= HIV/AIDS in Uruguay =

The presence of HIV/AIDS in Uruguay is an ongoing health concern for the population of that South American nation.

== Prevalence ==

According to Unaids statistics, there were 15,000 confirmed cases of the disease in Uruguay in 2021. Of those, 14,000 patients were over the age of 15. Among people older than 15 with HIV or the AIDS syndrome associated with the HIV disease, 8,600 patients were male and 5,800 female. 0.6 percent of Uruguay's population aged 15 to 49 were affected, with percentages of 0.7 for males and 0.5 for females in the same age category, respectively.

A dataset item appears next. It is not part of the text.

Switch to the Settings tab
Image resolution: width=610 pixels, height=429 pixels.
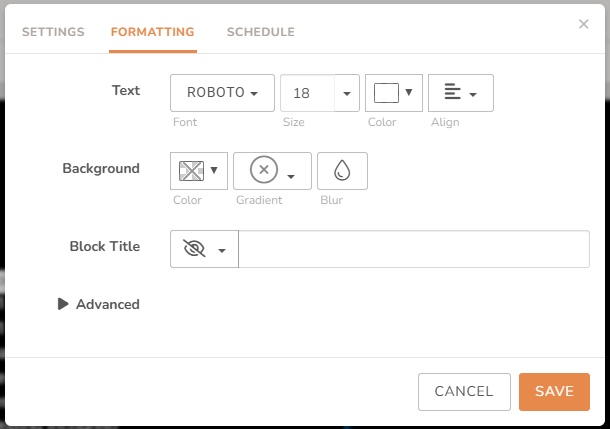[x=53, y=32]

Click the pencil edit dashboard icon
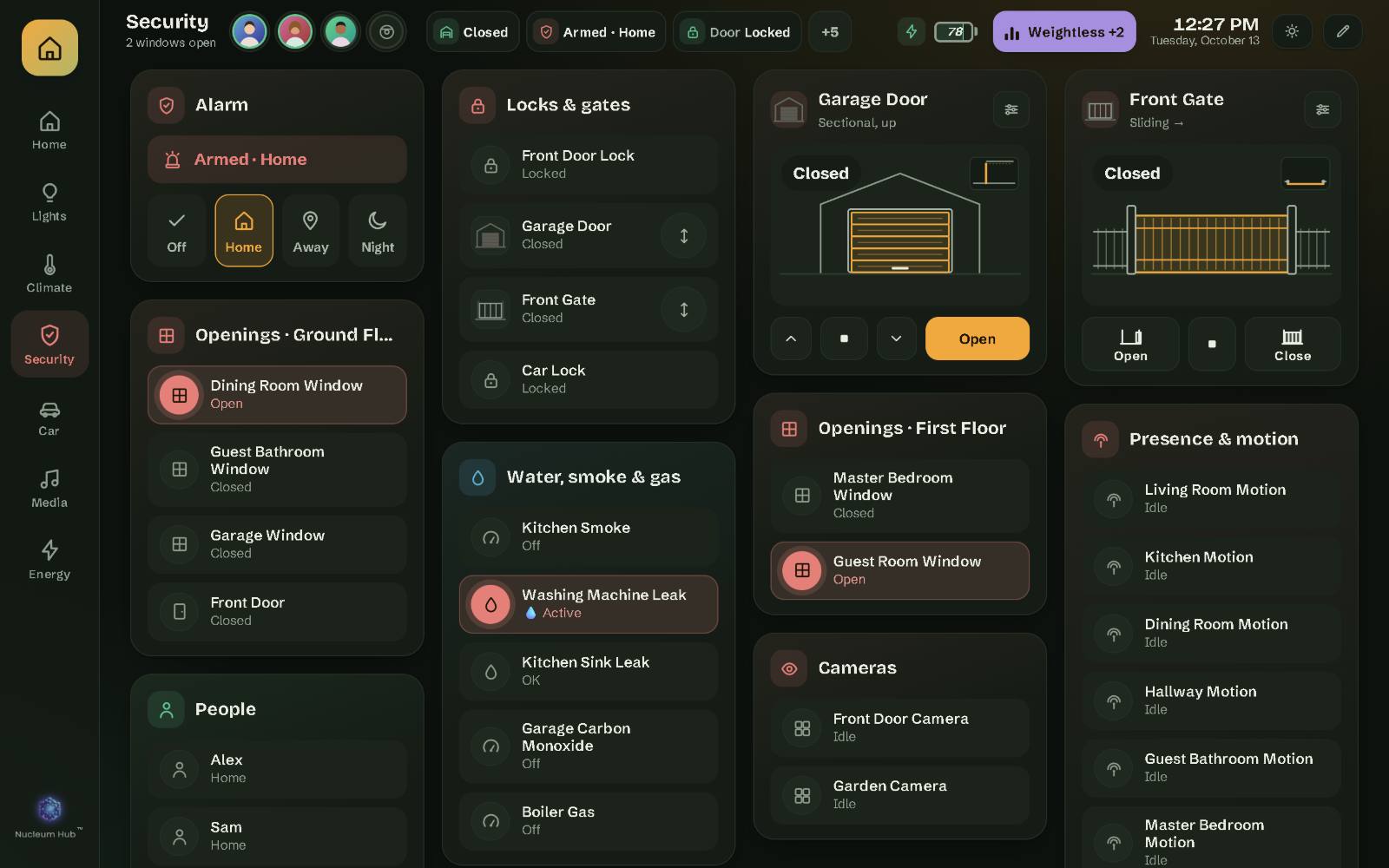[1342, 31]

As in most of the Spanish-speaking world, HIV and AIDS are known as VIH and SIDA in Uruguay.

== History ==
Initially, HIV/AIDS spread quickly in Uruguay: by August 1988, there were 422 confirmed HIV cases in the country, of which 73 had progressed to full-blown AIDS. Of the latter 73, 39 had been reported as deceased. 86.5% of the then-reported cases were males at that time.

According to the Uruguayan government, across social and economic levels, the percentages of people affected with HIV in Uruguay range between 1% and 5% of the population. Between 2016 and 2020, there were an average of 902 new cases reported per year. (info on Spanish-language PDF included on this link)

== Government response ==
=== Dia nacional del VIH/SIDA ===
The Uruguayan government has designated July 29 as HIV/AIDS national day (Dia nacional del VIH/SIDA) in Uruguay to commemorate those who have died from the virus and disease and those suffering from them.

That particular date also commemorates the first time that the presence of HIV and AIDS were detected in Uruguay, when, on July 29, 1983, a person who had recently arrived in the country from the United States was diagnosed.